# Problem
Only one stretch of the data is wanted: the line containing "Our Cars (768, 172)", the line containing "Track My Order (625, 2195)", and every line between them, copied exactly.
Data under study START
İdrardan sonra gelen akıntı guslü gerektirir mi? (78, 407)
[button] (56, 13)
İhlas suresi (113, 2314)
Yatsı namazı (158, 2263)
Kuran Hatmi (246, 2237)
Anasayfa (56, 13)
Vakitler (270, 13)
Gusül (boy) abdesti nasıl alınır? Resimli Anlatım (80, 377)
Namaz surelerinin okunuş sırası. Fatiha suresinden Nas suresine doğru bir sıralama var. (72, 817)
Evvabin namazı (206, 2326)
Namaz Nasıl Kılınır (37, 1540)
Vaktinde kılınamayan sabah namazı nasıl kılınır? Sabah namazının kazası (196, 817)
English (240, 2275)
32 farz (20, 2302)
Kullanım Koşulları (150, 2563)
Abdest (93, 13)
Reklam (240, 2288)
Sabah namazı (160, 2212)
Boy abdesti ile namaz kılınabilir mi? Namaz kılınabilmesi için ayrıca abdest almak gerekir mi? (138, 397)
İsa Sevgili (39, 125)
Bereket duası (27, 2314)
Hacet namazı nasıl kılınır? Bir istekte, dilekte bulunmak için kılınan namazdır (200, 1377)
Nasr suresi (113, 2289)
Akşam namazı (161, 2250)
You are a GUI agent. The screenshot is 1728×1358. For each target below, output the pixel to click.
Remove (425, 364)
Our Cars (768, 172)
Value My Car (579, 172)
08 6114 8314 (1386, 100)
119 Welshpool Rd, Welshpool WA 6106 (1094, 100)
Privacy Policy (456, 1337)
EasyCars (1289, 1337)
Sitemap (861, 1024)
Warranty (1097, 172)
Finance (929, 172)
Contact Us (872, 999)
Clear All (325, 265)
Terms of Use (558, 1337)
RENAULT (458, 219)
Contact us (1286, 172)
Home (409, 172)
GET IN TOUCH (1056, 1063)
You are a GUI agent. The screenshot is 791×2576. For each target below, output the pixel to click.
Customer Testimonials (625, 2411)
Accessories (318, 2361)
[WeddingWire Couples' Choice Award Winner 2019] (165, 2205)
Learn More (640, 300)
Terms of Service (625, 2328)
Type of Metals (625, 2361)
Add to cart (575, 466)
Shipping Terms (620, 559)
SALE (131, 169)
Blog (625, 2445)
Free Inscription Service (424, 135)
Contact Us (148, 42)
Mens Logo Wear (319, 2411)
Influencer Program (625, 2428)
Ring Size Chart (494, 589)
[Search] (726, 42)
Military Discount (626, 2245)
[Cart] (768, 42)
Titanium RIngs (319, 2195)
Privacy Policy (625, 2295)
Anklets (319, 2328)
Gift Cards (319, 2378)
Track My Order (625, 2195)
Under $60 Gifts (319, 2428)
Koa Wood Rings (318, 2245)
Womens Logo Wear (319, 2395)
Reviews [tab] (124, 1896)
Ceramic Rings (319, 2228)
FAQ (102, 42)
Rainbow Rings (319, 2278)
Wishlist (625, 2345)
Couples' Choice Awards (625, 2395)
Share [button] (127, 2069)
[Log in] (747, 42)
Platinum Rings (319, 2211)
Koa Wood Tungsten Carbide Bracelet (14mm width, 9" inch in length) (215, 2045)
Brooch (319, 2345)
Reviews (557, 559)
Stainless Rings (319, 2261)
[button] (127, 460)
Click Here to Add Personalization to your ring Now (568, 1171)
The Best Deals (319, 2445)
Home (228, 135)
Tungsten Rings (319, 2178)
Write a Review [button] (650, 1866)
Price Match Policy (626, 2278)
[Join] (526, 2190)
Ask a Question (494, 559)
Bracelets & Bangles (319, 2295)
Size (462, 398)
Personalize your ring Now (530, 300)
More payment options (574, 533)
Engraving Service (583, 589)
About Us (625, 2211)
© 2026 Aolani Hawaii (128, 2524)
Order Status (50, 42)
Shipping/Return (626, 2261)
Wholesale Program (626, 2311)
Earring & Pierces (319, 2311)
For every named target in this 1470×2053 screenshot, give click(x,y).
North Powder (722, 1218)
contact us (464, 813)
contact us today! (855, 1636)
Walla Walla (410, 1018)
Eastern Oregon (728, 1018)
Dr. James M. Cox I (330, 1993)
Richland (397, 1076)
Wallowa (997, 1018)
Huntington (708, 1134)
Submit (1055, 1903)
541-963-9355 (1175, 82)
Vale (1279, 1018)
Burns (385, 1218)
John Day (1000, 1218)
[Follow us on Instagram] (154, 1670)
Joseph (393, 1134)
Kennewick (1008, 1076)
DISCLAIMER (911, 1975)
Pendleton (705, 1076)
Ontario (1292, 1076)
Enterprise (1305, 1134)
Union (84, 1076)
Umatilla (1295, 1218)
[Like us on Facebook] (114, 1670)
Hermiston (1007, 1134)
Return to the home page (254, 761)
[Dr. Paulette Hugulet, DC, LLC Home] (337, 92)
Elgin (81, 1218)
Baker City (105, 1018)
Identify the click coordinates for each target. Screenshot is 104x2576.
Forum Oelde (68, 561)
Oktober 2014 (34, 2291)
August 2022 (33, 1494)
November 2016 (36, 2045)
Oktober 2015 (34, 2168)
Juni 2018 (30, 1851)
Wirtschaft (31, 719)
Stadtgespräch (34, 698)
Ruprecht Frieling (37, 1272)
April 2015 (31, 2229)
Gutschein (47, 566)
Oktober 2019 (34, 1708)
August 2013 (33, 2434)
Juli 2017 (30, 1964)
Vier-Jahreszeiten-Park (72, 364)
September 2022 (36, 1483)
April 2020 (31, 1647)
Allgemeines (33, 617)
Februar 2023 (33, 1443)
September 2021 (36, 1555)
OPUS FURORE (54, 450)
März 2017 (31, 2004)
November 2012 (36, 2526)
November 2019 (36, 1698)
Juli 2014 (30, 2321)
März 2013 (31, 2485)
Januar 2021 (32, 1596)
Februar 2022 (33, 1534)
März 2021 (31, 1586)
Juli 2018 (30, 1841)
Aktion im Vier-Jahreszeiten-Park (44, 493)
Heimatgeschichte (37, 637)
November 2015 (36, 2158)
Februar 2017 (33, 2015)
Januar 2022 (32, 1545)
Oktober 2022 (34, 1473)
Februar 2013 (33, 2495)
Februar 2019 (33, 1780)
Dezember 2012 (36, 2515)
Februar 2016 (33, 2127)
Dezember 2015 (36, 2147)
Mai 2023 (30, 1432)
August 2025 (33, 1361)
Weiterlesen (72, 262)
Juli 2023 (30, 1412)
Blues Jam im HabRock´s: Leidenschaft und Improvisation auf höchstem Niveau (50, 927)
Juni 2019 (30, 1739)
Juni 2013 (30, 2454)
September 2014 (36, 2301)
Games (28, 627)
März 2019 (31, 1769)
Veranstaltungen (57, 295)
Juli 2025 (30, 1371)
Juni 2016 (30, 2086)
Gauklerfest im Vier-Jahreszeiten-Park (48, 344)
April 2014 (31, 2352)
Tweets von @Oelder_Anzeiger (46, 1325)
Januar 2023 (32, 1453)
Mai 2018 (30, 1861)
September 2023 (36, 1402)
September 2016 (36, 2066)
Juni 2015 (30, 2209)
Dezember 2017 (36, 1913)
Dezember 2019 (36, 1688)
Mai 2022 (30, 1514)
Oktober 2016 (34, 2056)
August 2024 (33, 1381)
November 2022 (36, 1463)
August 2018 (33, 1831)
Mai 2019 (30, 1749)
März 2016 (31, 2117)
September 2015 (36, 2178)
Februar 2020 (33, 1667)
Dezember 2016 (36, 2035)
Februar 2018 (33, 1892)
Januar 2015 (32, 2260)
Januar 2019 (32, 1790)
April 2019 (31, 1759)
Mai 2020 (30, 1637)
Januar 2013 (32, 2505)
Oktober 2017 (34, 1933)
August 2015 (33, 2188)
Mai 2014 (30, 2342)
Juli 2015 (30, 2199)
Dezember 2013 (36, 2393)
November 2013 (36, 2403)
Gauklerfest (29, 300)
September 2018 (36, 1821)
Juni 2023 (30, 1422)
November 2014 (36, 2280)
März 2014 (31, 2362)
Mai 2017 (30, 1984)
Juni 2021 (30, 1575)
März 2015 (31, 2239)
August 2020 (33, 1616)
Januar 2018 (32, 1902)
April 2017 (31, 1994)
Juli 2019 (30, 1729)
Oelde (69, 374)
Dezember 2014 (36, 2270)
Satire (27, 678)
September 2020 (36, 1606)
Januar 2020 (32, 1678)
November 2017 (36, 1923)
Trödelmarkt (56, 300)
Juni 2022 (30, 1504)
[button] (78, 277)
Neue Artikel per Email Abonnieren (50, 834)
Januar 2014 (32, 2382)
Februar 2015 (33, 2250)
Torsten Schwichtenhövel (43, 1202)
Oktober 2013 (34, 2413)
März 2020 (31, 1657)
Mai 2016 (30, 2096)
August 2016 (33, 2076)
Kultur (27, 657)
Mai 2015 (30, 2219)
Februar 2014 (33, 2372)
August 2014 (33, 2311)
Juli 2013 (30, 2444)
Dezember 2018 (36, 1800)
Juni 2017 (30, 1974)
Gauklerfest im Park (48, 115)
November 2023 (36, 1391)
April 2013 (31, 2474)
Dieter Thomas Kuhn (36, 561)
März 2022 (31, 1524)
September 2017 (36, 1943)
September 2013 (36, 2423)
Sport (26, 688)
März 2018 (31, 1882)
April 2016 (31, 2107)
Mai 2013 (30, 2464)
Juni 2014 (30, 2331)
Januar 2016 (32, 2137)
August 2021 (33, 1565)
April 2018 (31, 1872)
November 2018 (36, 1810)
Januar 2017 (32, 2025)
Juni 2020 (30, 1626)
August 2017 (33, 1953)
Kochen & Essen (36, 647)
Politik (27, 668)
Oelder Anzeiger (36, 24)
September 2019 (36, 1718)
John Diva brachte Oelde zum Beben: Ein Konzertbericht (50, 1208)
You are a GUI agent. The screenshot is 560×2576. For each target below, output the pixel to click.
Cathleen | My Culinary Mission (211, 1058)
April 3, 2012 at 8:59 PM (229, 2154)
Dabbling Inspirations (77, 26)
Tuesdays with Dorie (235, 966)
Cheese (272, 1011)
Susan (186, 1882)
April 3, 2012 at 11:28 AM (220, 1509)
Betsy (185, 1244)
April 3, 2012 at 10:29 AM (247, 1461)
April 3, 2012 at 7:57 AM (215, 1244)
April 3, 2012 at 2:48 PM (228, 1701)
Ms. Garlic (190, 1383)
Data under study END
# Result
Our Cars (768, 172)
Value My Car (579, 172)
08 6114 8314 (1386, 100)
119 Welshpool Rd, Welshpool WA 6106 (1094, 100)
Privacy Policy (456, 1337)
EasyCars (1289, 1337)
Sitemap (861, 1024)
Warranty (1097, 172)
Finance (929, 172)
Contact Us (872, 999)
Clear All (325, 265)
Terms of Use (558, 1337)
RENAULT (458, 219)
Contact us (1286, 172)
Home (409, 172)
GET IN TOUCH (1056, 1063)
You are a GUI agent. The screenshot is 791×2576. For each target below, output the pixel to click.
Customer Testimonials (625, 2411)
Accessories (318, 2361)
[WeddingWire Couples' Choice Award Winner 2019] (165, 2205)
Learn More (640, 300)
Terms of Service (625, 2328)
Type of Metals (625, 2361)
Add to cart (575, 466)
Shipping Terms (620, 559)
SALE (131, 169)
Blog (625, 2445)
Free Inscription Service (424, 135)
Contact Us (148, 42)
Mens Logo Wear (319, 2411)
Influencer Program (625, 2428)
Ring Size Chart (494, 589)
[Search] (726, 42)
Military Discount (626, 2245)
[Cart] (768, 42)
Titanium RIngs (319, 2195)
Privacy Policy (625, 2295)
Anklets (319, 2328)
Gift Cards (319, 2378)
Track My Order (625, 2195)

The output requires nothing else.